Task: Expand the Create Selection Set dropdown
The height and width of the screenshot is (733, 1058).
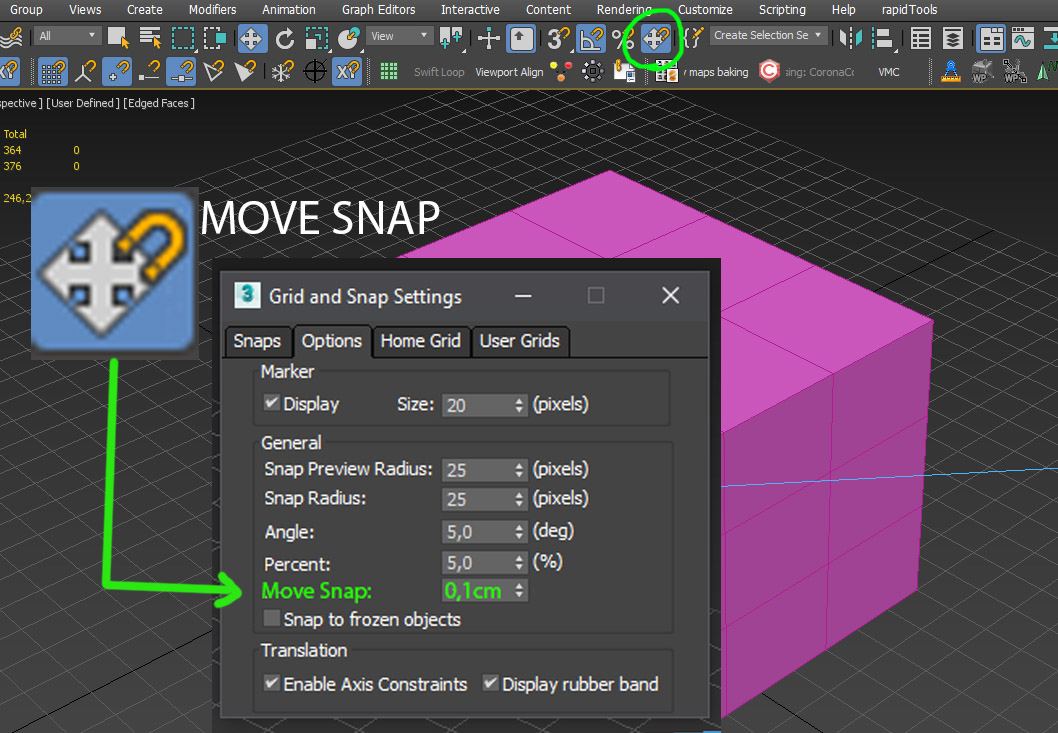Action: pos(817,35)
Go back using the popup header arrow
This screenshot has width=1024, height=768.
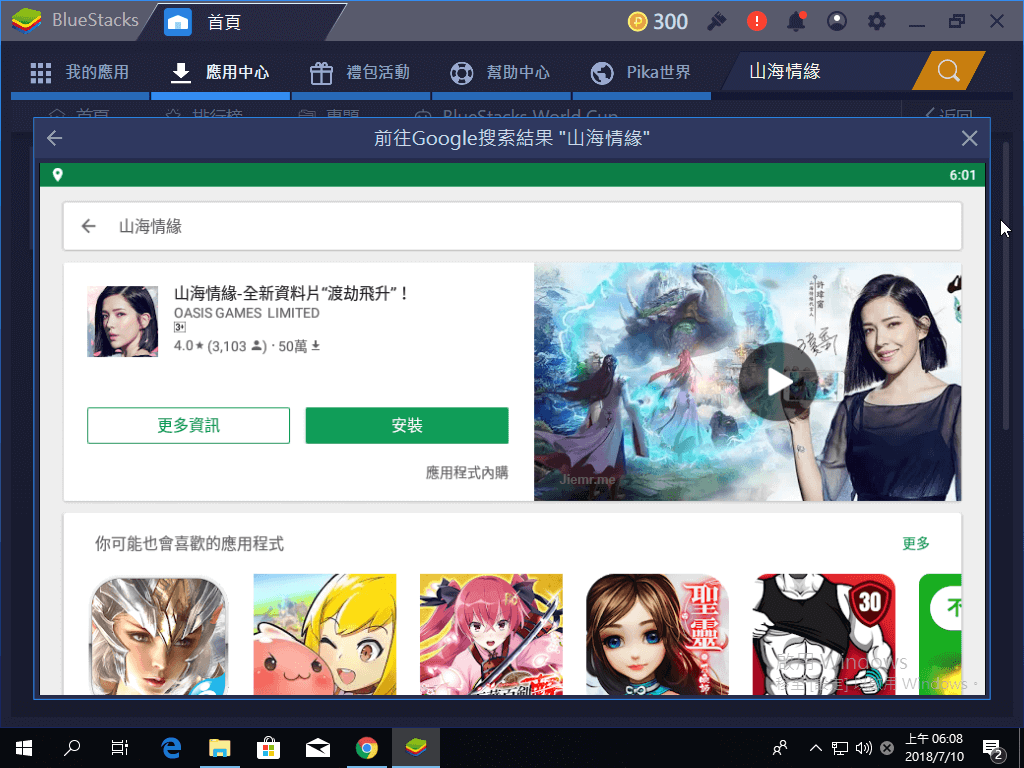55,138
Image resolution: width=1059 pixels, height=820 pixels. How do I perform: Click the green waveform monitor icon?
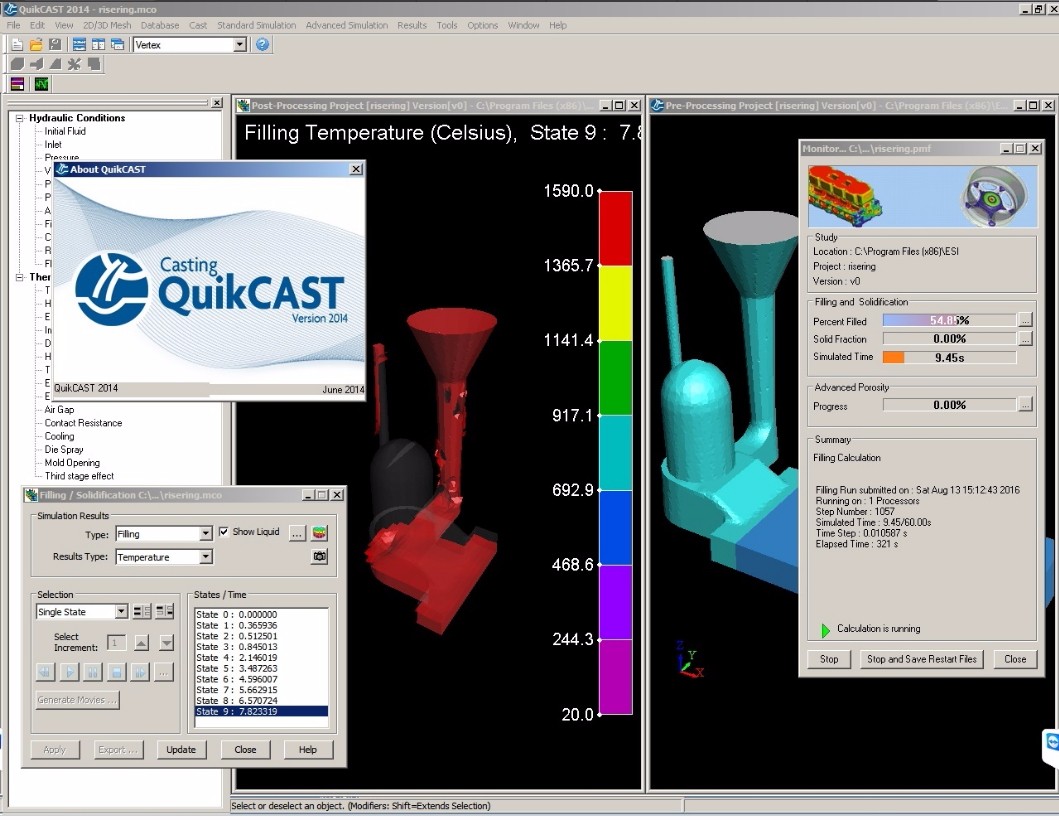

○ ○ ○ ○ ○

Task requirements =
Pictures are not part of the copy; reproduce exactly and only the lines from the line containing "This screenshot has width=1024, height=768." through the end of the listing.

Solution for this exercise =
This screenshot has width=1024, height=768.
55,138
Image resolution: width=1059 pixels, height=820 pixels. How do I perform: Click the green waveform monitor icon?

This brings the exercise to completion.